No podría haber llegado en peor momento el proyecto de nuevo régimen para la radiodifusión presentado por la presidenta de la Nación. Lo ha hecho en circunstancias en que el Gobierno ha acentuado sus críticas a medios de comunicación independientes que participan del espectro radial y televisivo.
Desde la instauración del gobierno kirchnerista, en 2003, se percibió que comenzaba el período de mayores dificultades para la prensa libre desde la restauración democrática. Más que confirmar tal percepción, el tiempo se encargó de redoblar las razones para abrir todo tipo de prevención frente a cualquier iniciativa o decisión proveniente del oficialismo en materia de libertad de prensa.
A decir verdad, es tal el estado de ánimo con el cual se expresan a diario las más altas autoridades públicas, tan notable la capacidad de generar situaciones inesperadas y de conflicto, que es motivo de preocupación el solo hecho de que estén dispuestas a tomar alguna decisión novedosa.
Por eso, en esta delicada cuestión, como en otros campos del desenvolvimiento público, lo primero que debería hacer el Gobierno es restaurar la confianza en el valor de las palabras y hasta en el de los números, a juzgar por el descrédito inaudito que ha introducido en las estadísticas oficiales del país, especialmente en las que deberían medir la inflación y la pobreza.
Desde la calificación de que el proyecto gubernamental de radiodifusión viene a reemplazar al de la dictadura militar de hace casi treinta años, a pesar de las sucesivas modificaciones hechas a lo largo de sucesivos gobiernos civiles, el proyecto usa un lenguaje inverosímil por la distancia que media entre las palabras y el comportamiento. Antes de este lanzamiento, la máxima autoridad del Comité Federal de Radiodifusión (Comfer) había dicho, con el ímpetu guerrero de un Saddam Hussein, que el proyecto por conocerse era parte de "la madre de todas las batallas."
Pues bien, si es eso lo que quiere el Gobierno con el proyecto que ha hecho público, hay que estar preparados para que esa supuesta batalla se dé, primero, en el ámbito natural del Congreso de la Nación. Después, si fuera inevitable acudir a la vía judicial, se verá de qué manera respetará la nueva ley los principios básicos de una información libre, pilar indispensable sin el cual cae el sistema de la democracia, y los contratos establecidos con empresas privadas adjudicatarias de licencias.

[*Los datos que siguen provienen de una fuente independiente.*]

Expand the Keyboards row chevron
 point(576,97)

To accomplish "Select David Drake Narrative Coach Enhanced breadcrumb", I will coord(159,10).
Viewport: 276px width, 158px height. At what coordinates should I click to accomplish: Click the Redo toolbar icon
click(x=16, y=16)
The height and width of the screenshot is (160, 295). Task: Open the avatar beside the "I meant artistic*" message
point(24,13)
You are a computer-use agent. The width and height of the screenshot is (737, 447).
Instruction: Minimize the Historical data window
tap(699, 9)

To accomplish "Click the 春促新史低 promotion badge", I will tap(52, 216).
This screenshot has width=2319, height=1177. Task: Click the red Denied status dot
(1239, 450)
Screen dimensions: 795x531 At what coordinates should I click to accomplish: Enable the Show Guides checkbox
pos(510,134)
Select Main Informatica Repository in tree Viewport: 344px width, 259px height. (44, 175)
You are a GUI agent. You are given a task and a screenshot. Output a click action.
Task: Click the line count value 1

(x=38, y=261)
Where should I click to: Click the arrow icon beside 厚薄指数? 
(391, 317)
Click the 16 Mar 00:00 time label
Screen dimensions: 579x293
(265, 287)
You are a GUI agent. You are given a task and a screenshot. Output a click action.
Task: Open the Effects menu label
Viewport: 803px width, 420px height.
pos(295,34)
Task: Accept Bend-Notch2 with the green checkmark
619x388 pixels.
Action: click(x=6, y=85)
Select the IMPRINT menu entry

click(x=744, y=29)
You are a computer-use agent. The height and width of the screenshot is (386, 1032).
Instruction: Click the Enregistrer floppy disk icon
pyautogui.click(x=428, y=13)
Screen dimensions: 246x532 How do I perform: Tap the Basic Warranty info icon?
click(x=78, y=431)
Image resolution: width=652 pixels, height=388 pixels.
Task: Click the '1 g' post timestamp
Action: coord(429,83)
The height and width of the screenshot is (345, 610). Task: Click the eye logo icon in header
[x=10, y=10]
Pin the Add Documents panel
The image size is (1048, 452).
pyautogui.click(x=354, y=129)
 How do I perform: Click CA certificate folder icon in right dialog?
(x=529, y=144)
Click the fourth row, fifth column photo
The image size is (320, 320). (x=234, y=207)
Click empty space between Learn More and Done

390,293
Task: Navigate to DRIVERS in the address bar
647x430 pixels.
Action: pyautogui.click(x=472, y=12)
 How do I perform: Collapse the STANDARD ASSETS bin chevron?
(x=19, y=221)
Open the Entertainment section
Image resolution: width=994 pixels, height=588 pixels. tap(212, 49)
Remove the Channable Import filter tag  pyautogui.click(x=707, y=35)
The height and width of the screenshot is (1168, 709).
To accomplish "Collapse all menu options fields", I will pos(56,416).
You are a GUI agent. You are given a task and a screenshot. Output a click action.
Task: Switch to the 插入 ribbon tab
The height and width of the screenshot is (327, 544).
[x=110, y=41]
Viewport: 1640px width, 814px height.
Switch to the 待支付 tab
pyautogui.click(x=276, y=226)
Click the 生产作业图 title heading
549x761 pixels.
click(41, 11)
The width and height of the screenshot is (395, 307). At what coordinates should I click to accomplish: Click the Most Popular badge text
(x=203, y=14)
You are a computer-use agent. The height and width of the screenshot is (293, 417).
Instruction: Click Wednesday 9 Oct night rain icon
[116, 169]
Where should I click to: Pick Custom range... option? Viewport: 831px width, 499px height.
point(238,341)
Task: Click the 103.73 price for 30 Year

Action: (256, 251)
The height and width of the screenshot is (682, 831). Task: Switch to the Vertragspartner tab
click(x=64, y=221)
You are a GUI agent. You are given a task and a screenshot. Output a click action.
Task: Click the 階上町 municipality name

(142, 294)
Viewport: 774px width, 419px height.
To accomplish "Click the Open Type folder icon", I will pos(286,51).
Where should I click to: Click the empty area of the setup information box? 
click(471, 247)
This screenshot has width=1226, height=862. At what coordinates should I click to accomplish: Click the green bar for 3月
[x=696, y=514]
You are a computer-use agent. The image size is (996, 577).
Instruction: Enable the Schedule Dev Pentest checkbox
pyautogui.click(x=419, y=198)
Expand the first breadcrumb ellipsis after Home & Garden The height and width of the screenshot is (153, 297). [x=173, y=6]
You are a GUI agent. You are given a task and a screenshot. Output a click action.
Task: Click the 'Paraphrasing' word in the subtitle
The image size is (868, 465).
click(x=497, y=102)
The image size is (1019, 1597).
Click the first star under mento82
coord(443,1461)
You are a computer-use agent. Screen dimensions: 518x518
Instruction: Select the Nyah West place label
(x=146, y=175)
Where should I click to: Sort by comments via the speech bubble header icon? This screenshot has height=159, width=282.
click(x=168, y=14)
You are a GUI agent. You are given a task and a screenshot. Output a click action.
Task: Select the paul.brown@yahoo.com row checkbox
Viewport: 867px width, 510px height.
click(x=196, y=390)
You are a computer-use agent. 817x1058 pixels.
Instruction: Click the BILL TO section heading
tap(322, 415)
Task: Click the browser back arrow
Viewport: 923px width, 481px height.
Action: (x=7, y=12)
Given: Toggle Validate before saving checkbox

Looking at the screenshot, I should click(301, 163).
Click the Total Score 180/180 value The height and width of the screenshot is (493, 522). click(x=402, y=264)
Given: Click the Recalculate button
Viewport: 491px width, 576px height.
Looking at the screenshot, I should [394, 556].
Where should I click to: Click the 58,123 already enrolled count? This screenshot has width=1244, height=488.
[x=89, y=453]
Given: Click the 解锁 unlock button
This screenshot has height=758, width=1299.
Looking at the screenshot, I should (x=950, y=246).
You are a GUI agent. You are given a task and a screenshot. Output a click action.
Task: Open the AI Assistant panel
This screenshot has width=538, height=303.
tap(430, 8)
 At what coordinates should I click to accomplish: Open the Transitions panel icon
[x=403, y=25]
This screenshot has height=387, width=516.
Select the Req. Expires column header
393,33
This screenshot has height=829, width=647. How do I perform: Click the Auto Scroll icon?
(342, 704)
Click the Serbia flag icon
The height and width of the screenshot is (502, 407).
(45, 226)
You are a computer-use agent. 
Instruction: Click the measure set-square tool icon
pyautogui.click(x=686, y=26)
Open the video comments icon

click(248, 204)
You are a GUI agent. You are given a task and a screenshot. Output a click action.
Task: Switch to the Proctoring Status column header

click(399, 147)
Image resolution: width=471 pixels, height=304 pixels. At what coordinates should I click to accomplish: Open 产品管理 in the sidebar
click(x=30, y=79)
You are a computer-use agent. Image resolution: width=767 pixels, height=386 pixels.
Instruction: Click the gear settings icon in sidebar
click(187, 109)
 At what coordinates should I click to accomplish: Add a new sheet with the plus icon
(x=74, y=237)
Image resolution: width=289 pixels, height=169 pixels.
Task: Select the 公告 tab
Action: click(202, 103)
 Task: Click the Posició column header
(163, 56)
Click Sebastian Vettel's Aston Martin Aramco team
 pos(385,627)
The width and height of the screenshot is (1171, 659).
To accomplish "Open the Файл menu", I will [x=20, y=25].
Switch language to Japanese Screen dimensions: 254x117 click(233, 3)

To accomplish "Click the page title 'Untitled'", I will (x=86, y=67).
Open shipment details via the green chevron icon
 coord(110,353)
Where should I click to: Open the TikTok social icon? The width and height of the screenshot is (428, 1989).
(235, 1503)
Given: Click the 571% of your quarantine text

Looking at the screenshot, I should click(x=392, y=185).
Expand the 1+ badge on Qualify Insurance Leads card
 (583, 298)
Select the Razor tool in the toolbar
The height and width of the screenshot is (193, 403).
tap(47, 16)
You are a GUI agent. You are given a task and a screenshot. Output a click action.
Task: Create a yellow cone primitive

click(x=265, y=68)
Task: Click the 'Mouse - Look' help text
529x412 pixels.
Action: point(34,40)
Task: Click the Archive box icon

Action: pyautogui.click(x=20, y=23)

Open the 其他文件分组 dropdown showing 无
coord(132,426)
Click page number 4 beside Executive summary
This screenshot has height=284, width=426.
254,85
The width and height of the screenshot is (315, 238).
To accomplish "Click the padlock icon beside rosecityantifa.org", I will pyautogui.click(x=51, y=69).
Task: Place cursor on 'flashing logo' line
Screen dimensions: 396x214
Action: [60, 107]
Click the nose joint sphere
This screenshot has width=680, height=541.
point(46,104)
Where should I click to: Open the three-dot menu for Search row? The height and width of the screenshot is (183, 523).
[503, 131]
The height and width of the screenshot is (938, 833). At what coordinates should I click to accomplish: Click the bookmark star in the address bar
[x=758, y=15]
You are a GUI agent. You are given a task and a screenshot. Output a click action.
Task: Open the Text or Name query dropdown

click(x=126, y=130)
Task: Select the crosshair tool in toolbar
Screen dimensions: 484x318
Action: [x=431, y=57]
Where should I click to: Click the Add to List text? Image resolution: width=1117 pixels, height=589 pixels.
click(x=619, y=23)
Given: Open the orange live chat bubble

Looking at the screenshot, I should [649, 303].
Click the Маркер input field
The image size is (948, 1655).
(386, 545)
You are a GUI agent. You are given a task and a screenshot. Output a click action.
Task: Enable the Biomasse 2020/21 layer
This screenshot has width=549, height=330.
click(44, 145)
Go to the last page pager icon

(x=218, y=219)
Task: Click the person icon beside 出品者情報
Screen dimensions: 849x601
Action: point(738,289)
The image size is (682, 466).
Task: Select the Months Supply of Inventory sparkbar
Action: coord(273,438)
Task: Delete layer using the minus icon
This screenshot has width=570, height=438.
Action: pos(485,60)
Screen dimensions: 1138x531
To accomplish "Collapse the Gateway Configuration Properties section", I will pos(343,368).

Entretanto, se ha abierto un período de sesenta días para que la moción gubernamental sea tratada en debate público. Poco hay que discutir con los corifeos del régimen, que lo aplauden todo, incluso lo que es palmariamente contrario a lo que antes hubiera agitado sus palmas si el Gobierno resuelve en algo cambiar de ideas o mudar de intereses.
Mala apertura para un debate es la coyuntura en la cual un proyecto de radiodifusión aparece como parte de una riña de ocasión con medios de comunicación y como un elemento de presión.
El proyecto del Poder Ejecutivo acentúa, por un lado, las restricciones para los permisionarios y, por el otro, instaura la posibilidad de que quien transporta mensajes, como las compañías telefónicas, puedan producir contenidos.
Este último punto plantea serias dudas sobre los beneficios de una iniciativa que dice inspirarse en principios antioligopólicos y antimonopólicos cuando, por el contrario, existe la posibilidad cierta de que surja un monopolio oficial debido a los poderes que el proyecto otorga al Gobierno, poderes que demasiado fácilmente pueden convertirse en elementos de presión.
En ese punto hay que ser claros y rotundos. Lo que ninguna ley debe permitir es que los argentinos se vean privados de la pluralidad de oferta informativa de que disponen en la actualidad y que se corresponde con el sistema de libertades públicas y de garantías individuales de la Constitución nacional. Aquello es lo que sucede hasta aquí, al menos, en el espacio de la prensa escrita y de los medios regulados, como la radio y la televisión.
Se pueden considerar ejemplos aleccionadores. Cuando los instrumentos oficiales ninguneaban la información sobre la crisis del campo, la ciudadanía contó, por fortuna, con un espectro que reveló la magnitud de la protesta, la gravedad del problema y la profundidad de los daños que se estaban infiriendo a los productores y a la economía básica del país.
Mejor no pensar en los estragos que haría en la calidad institucional argentina una involución hacia los años de la década del cuarenta y del cincuenta, en que el mundo de la radiodifusión se encontraba vedado de forma absoluta a cualquier expresión disidente del gobierno dominante.